▸ **Problem description**
When writing out the entries below, keep only the lines from the line with "This screenshot has height=253, width=360." to the line with "Given: Click the", both included, exactly as they are, and leave the pictures aside.

▸ **Information provided**
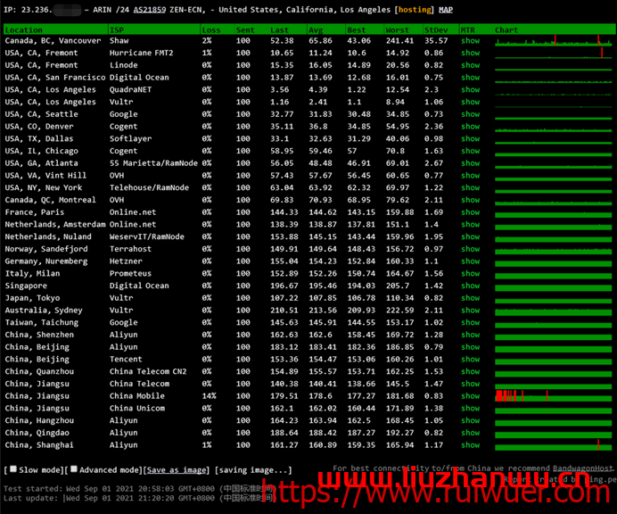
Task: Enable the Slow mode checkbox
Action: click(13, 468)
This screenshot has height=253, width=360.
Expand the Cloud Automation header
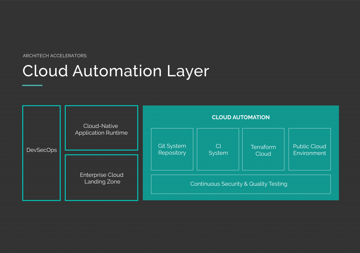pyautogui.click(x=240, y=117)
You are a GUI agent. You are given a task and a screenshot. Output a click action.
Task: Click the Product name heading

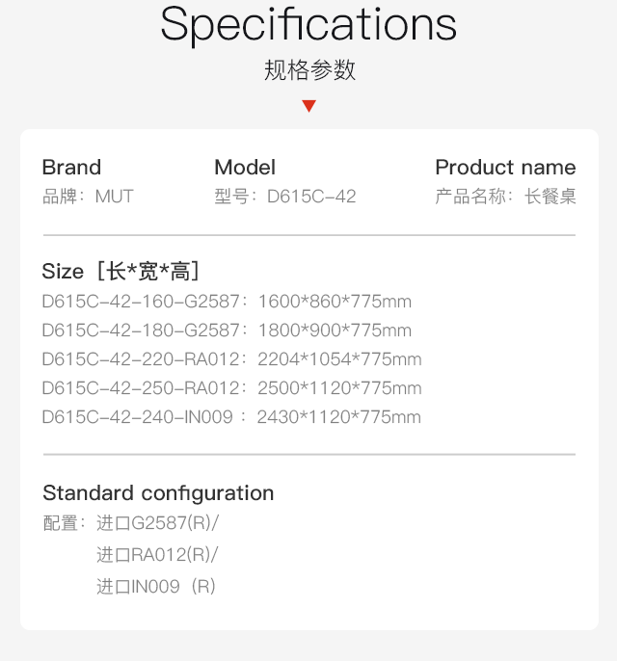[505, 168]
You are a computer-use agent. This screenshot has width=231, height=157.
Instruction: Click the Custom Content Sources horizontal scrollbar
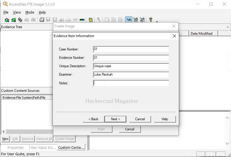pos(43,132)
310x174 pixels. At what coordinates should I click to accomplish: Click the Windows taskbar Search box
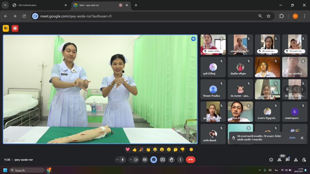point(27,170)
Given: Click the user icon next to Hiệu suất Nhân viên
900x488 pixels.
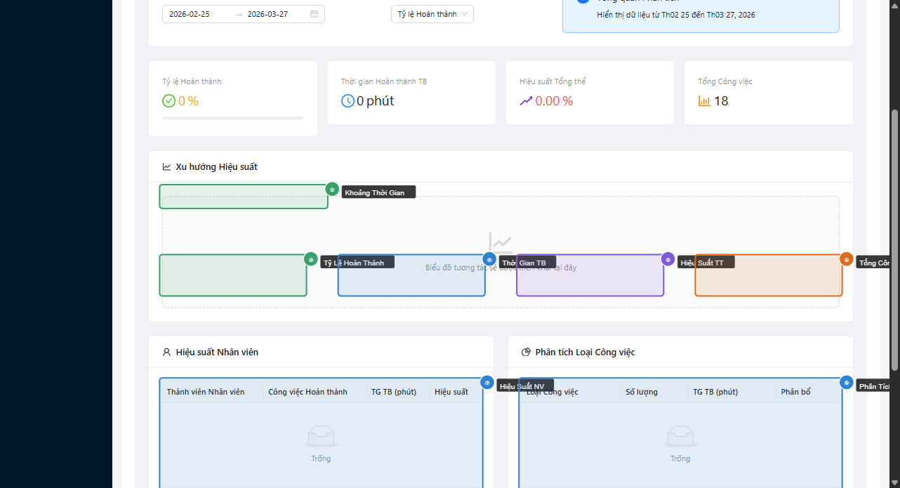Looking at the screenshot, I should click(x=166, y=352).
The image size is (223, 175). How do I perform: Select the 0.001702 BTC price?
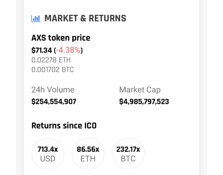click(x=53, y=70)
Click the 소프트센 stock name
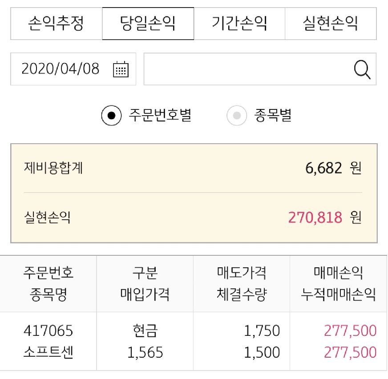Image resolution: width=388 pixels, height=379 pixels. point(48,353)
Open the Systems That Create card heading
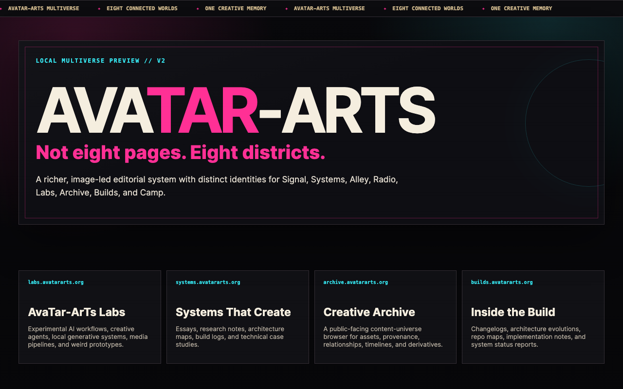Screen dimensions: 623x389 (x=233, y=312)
==
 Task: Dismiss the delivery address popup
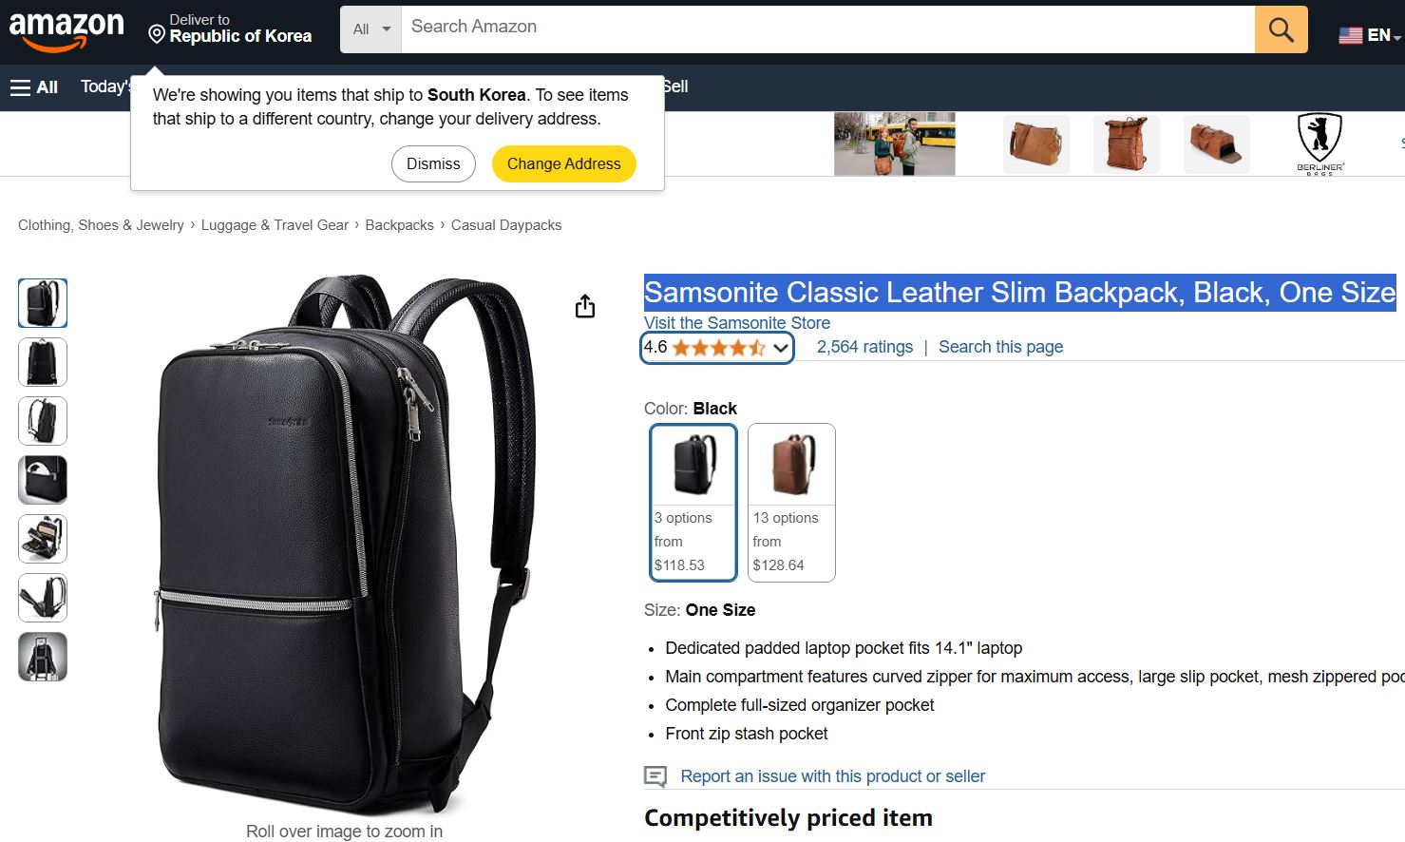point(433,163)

▸ **Solution to this exercise**
This screenshot has height=253, width=360.
Expand the Cloud Automation header
pyautogui.click(x=240, y=117)
You are a GUI agent. You are given a task and a screenshot. Output a click action.
Task: Click the Product name heading

[505, 168]
You are a computer-use agent. This screenshot has width=231, height=157.
Instruction: Click the Custom Content Sources horizontal scrollbar
pos(43,132)
310x174 pixels. At what coordinates should I click to accomplish: Click the Windows taskbar Search box
point(27,170)
Given: Click the user icon next to Hiệu suất Nhân viên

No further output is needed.